У самой двери я остановился. Не потому что хотел что-то сказать – потому что что-то говорило через меня.

– Виктор Геннадьевич, – произнёс я, не оборачиваясь. – Тот мальчик с разбитыми кулаками… он не «никто». Он – самый сильный человек, которого я встречал. Потому что он выжил.

Тишина.

– Иди, – сказал Дрозд. Тихо. Почти мягко. – Но мы ещё увидимся.

Я вышел.

Коридор – длинный, тёмный, пахнущий бетоном и машинным маслом. Дверь – тяжёлая, железная, с ржавой ручкой. И за ней – ночь.
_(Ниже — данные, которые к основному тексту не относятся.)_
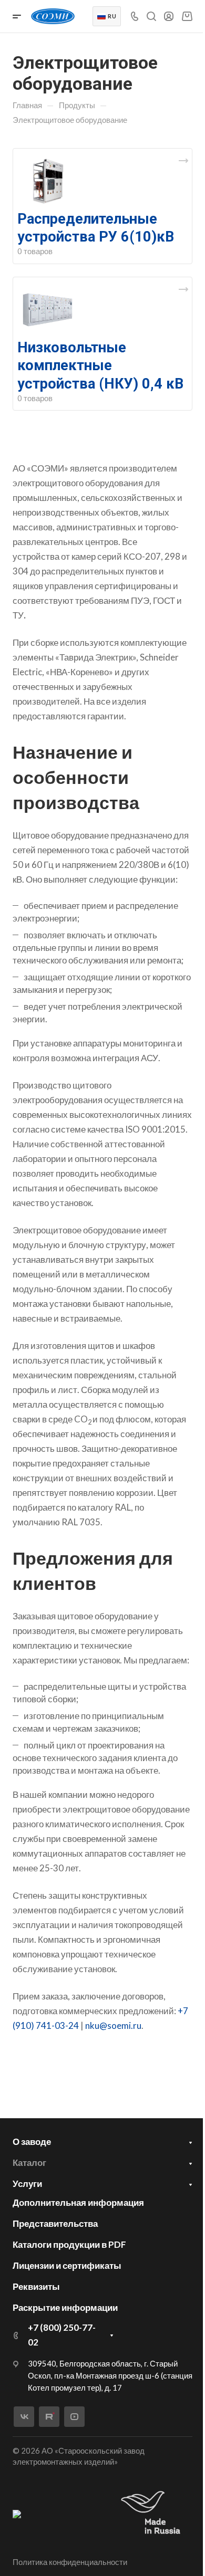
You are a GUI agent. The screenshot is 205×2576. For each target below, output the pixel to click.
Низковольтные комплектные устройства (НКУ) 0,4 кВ (100, 365)
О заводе (32, 2141)
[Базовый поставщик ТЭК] (17, 2513)
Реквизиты (36, 2286)
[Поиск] (151, 17)
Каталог (29, 2162)
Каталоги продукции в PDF (69, 2244)
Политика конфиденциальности (70, 2562)
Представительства (55, 2223)
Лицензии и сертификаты (67, 2265)
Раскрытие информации (65, 2307)
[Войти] (168, 17)
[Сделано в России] (153, 2513)
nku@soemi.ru (113, 2025)
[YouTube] (74, 2416)
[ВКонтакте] (24, 2416)
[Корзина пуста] (186, 16)
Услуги (27, 2183)
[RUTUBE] (49, 2416)
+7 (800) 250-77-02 (62, 2335)
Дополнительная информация (78, 2202)
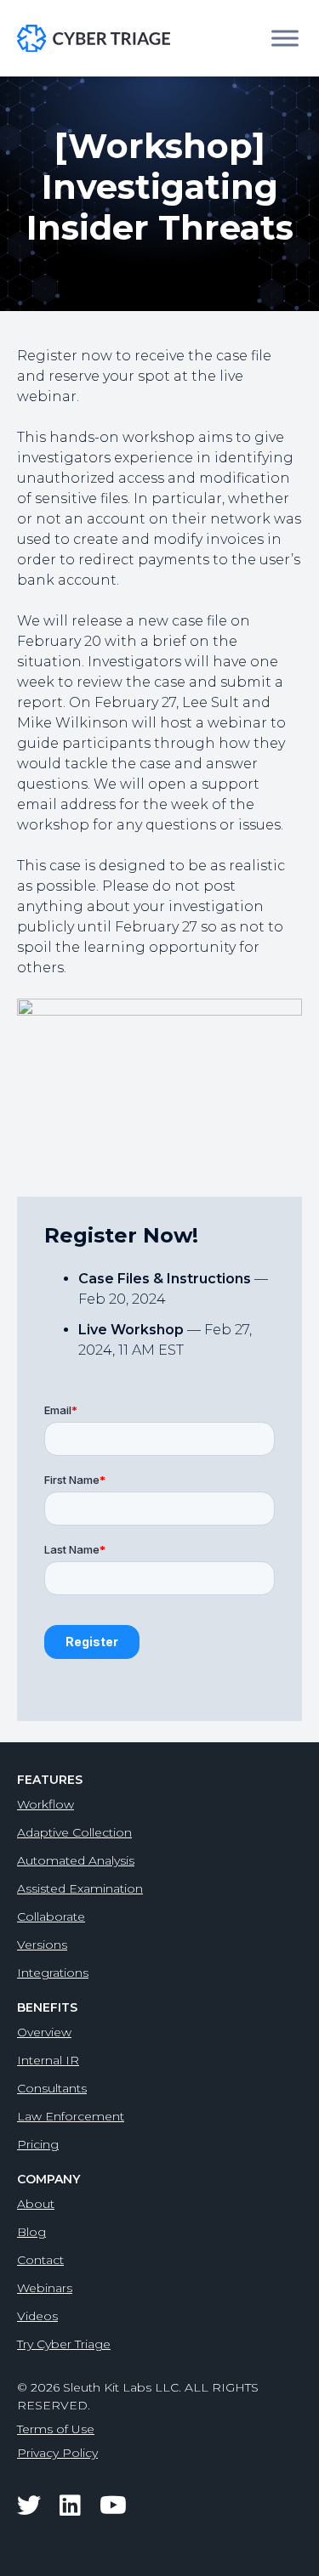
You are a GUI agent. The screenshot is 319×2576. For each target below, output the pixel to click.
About (35, 2203)
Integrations (52, 1972)
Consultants (52, 2088)
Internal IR (48, 2060)
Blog (31, 2231)
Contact (40, 2259)
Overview (44, 2032)
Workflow (45, 1804)
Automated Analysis (75, 1860)
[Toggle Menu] (285, 38)
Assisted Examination (80, 1888)
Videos (37, 2316)
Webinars (44, 2288)
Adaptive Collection (74, 1832)
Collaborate (51, 1916)
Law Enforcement (70, 2116)
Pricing (38, 2144)
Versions (42, 1944)
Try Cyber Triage (64, 2344)
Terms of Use (55, 2429)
Я помню, как ночной воздух ударил мне в лицо. Холодный, мокрый, пахнущий мёрзлой землёй и чем-то неопределённо живым – может быть, прелой листвой, может быть, дождём, может быть, просто – миром. Миром, который продолжал существовать, пока я был в подвале. Миром, которому было всё равно, выйду я оттуда или нет. Миром, который ничего не знал о складном стуле, о бетонных стенах, о слезе на щеке бандита. Миром, который просто – был. И я – был в нём. Я был в нём.

Я был жив.

Эти два слова – «я жив» – прозвучали в моей голове с такой силой, с такой оглушительной, первобытной мощью, что я остановился посреди пустой дороги, упёрся руками в колени и согнулся пополам – не от боли, а от облегчения. Такого чудовищного, такого невыносимого облегчения, что тело не выдержало и начало выбрасывать из себя всё, что накопилось: я дрожал, как в лихорадке, я задыхался, я издавал какие-то звуки – не крик и не плач, что-то среднее, что-то животное, что-то, чему нет названия в языке, потому что язык – это продукт цивилизации, а то, что я переживал, было до-цивилизационным, до-языковым, до-разумным.
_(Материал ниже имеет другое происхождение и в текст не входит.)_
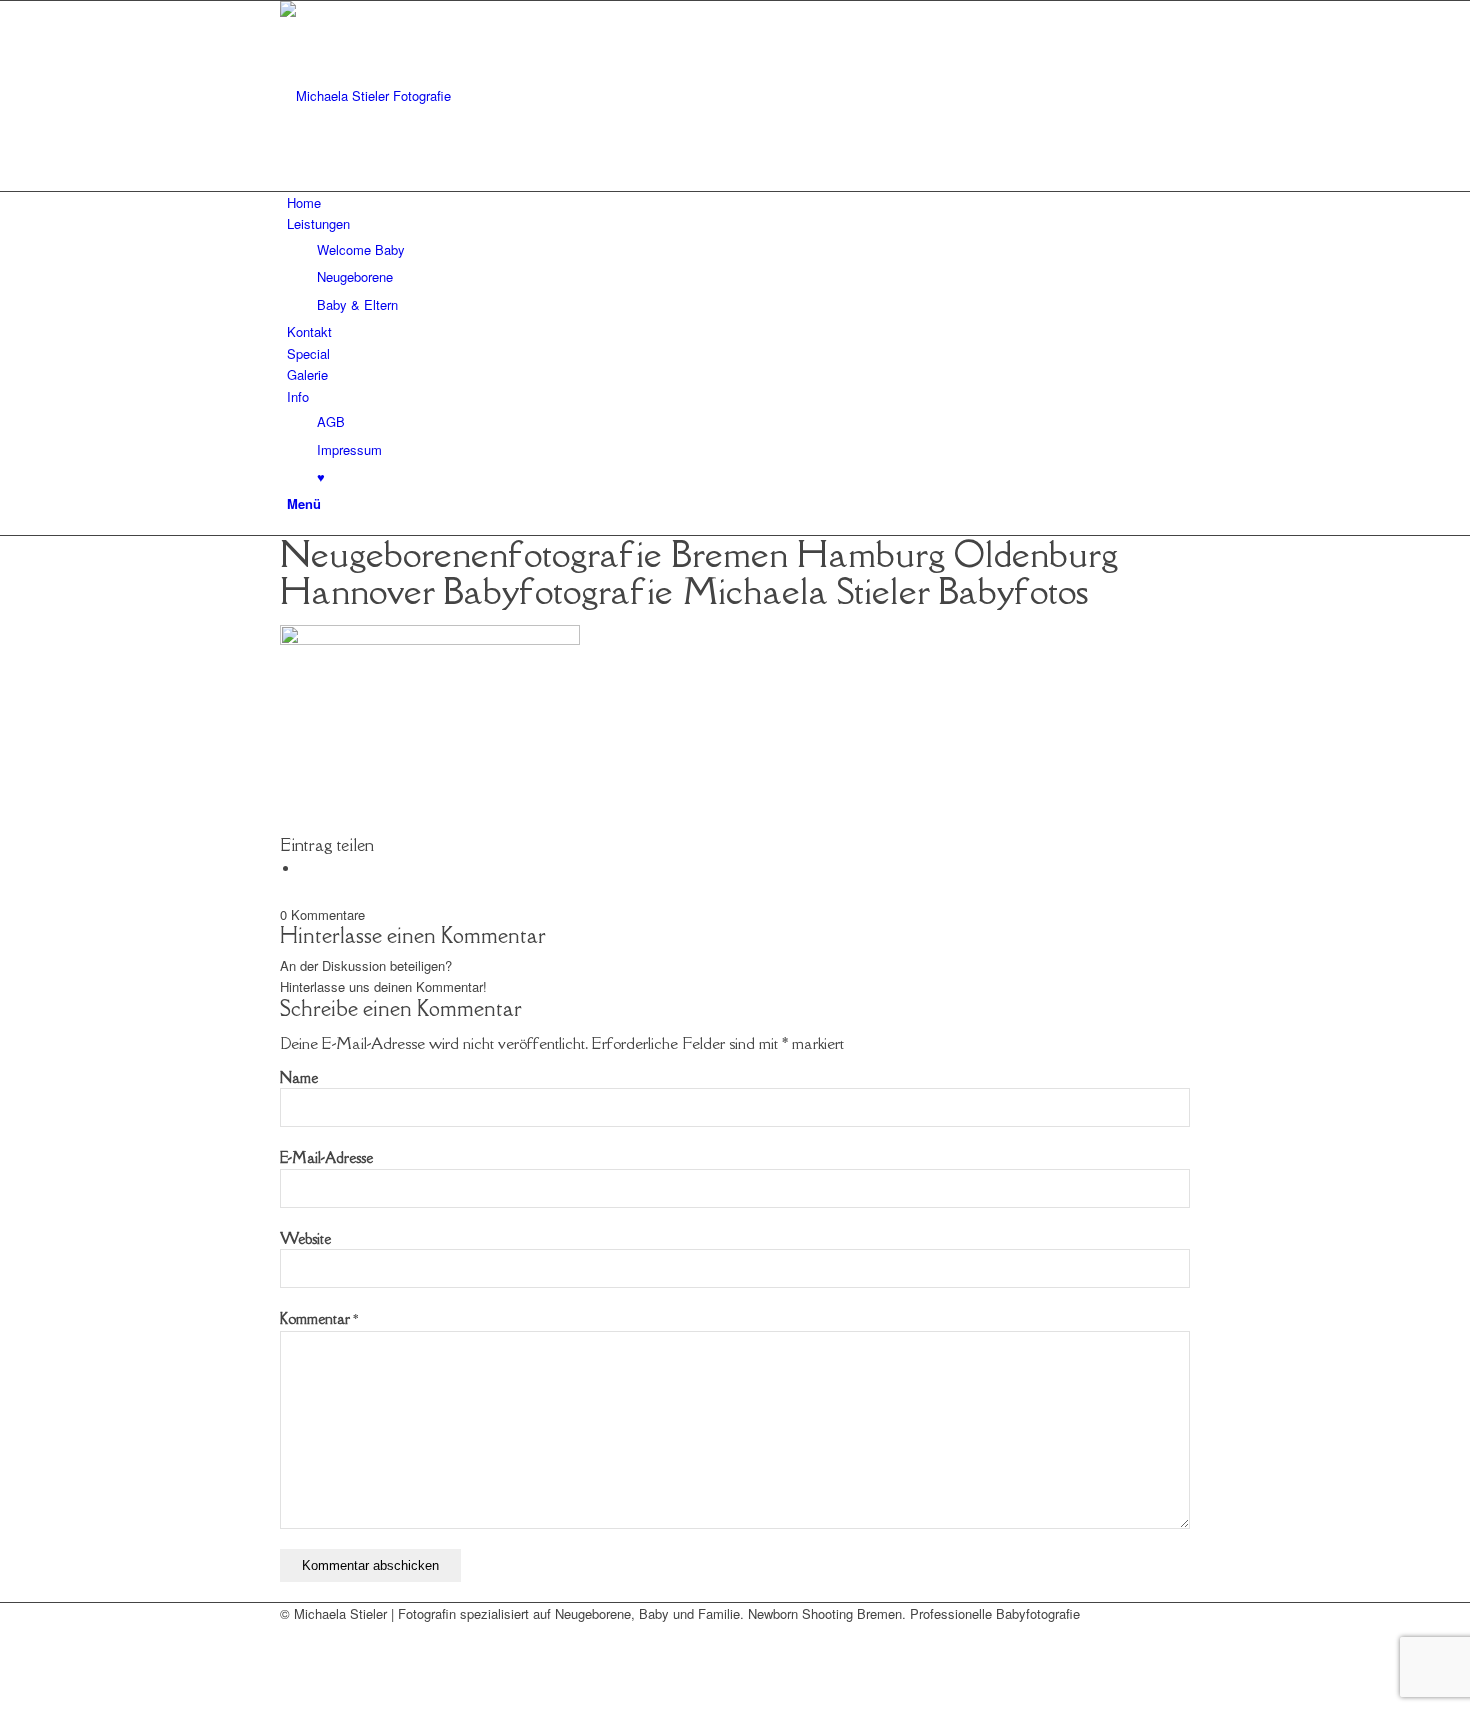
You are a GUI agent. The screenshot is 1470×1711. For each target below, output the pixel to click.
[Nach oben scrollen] (5, 1699)
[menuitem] (738, 202)
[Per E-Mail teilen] (305, 868)
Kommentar (319, 1318)
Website (305, 1238)
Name (299, 1077)
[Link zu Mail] (292, 1634)
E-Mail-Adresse (326, 1157)
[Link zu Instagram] (292, 1657)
Я был жив. И это – было всё.

Я выпрямился. Вдохнул – глубоко, до дна лёгких, так, чтобы воздух дошёл до самых дальних альвеол, до самых маленьких клеток, до самых тёмных углов моего тела. И выдохнул – медленно, через губы, выдувая из себя остатки того ужаса, который клубился внутри, как дым.
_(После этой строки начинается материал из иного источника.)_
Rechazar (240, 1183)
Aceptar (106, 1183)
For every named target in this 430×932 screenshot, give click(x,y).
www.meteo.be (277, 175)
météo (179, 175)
И тогда – тогда, стоя на пустой ночной улице, на окраине промзоны, в свете ржавого фонарного столба – я увидел мир.

Увидел его – впервые.

Нет, не «впервые». Я видел его каждый день. Но видел – как видят обои в собственной квартире: они есть, они зарегистрированы периферийным зрением, но ты их не замечаешь. Ты живёшь в этом мире, ходишь по нему, дышишь им – и не видишь его. Потому что привык. Потому что он стал фоном. Потому что настоящий, живой, ошеломляющий мир был заслонён другим миром – миром твоих мыслей, планов, тревог, амбиций, страхов, расчётов. Ты живёшь не в мире – ты живёшь в своей голове. И мир проходит мимо, как поезд мимо спящего на станции.

Сейчас я проснулся.

Фонарный столб. Ржавый, покосившийся, с мутным жёлтым светом, который едва пробивал темноту. Обычный столб. Городское оборудование, инвентарный номер такой-то, установлен тогда-то. Но я смотрел на него – и он казался мне прекрасным. Не эстетически прекрасным, не как картина или закат, – а экзистенциально прекрасным. Он существовал. Он стоял здесь – ржавый, кривой, никому не нужный – и он существовал. И я существовал. И тот факт, что мы оба существуем – я и этот столб – в одном и том же мире, в одно и то же мгновение, – этот факт поразил меня с такой силой, что у меня снова перехватило дыхание.